(PROBLEM DESCRIPTION)
Tally the lines containing "Christoph" in this data. Respond with the tally alone.
*** MATERIAL FOR THIS EXERCISE ***
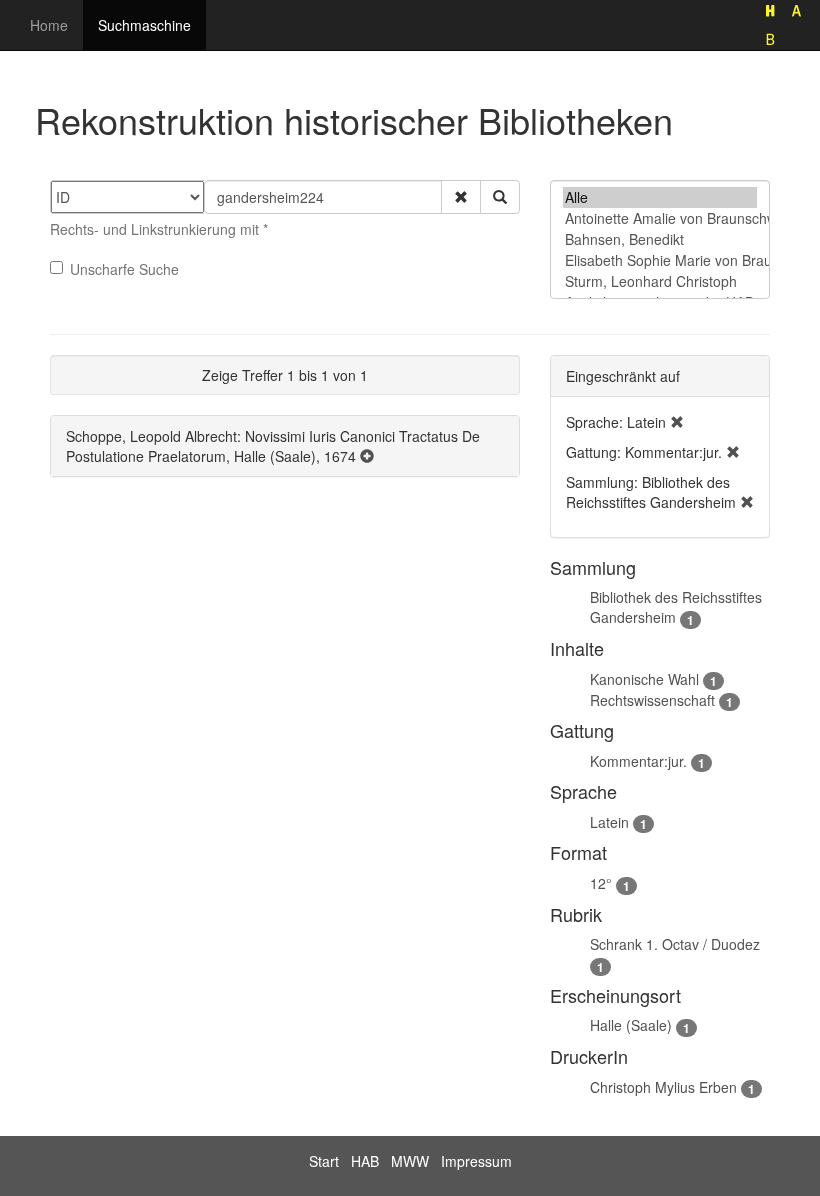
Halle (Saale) (631, 1025)
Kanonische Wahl (644, 679)
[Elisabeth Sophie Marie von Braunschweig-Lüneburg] (660, 260)
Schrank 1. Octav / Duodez (675, 944)
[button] (461, 197)
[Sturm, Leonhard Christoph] (660, 281)
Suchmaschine (144, 25)
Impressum (476, 1161)
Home (49, 25)
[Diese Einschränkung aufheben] (677, 422)
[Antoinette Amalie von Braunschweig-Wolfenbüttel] (660, 218)
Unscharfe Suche (124, 269)
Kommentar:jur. (638, 761)
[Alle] (660, 197)
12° (601, 883)
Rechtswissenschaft (652, 700)
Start (324, 1161)
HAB (365, 1161)
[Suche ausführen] (500, 197)
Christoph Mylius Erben (663, 1087)
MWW (410, 1161)
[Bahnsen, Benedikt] (660, 239)
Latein (609, 822)
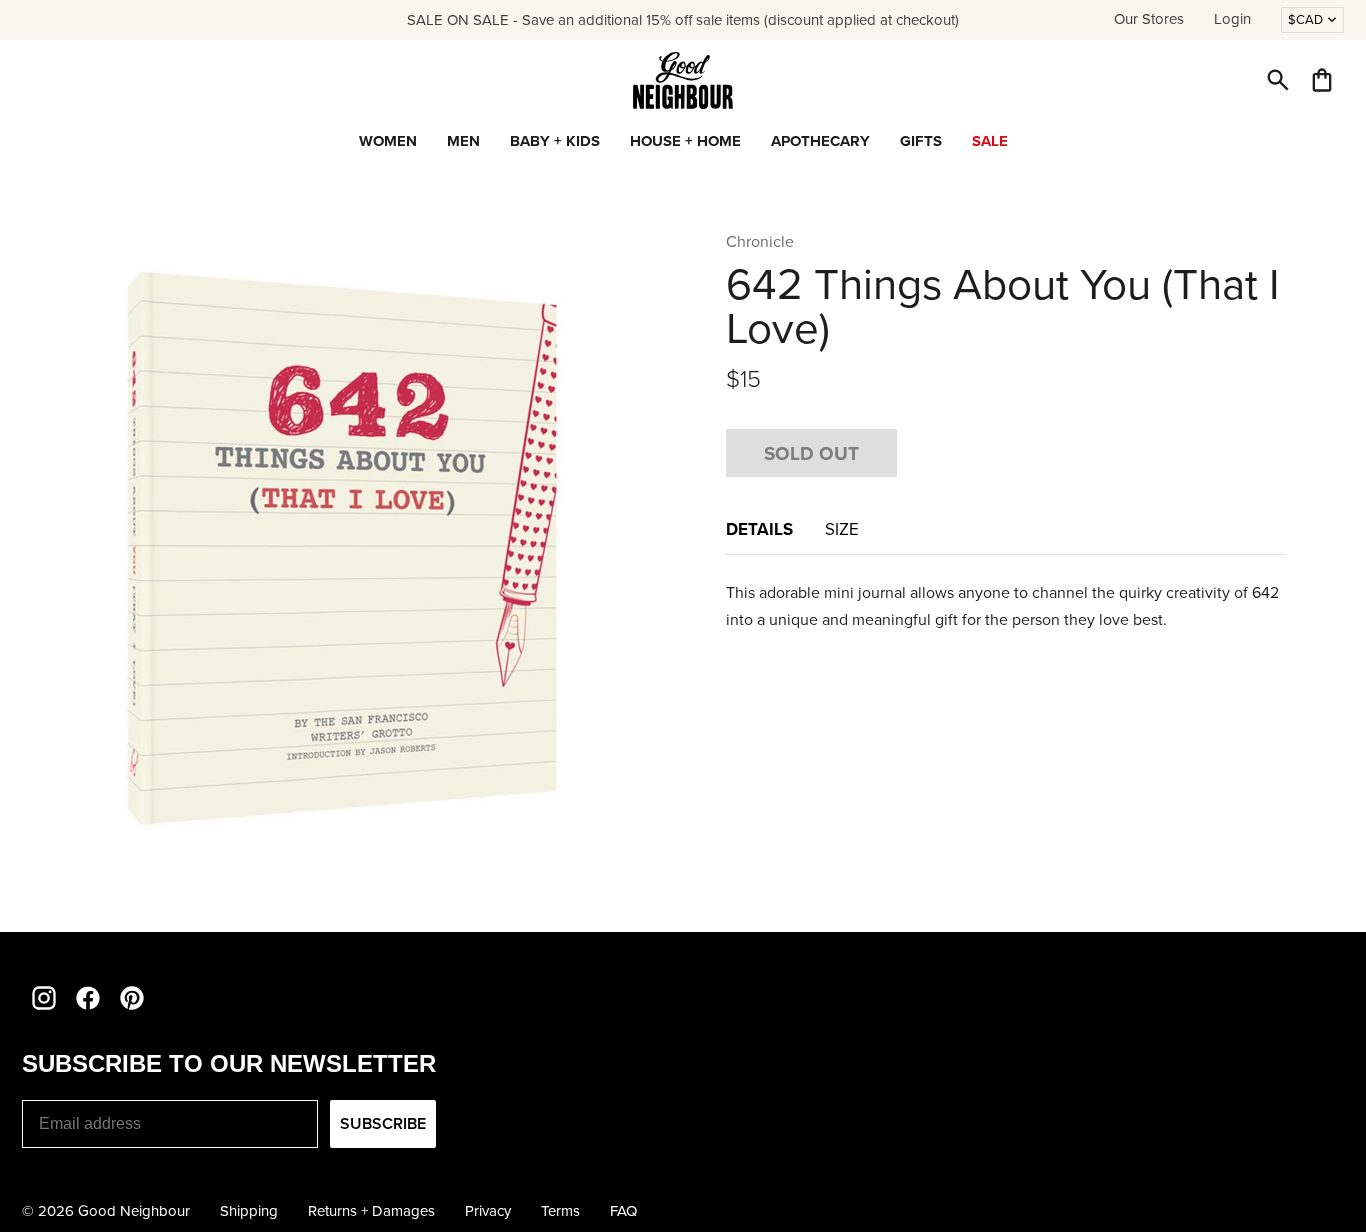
*** End of MATERIAL FOR THIS EXERCISE ***
(TASK RESPONSE)
2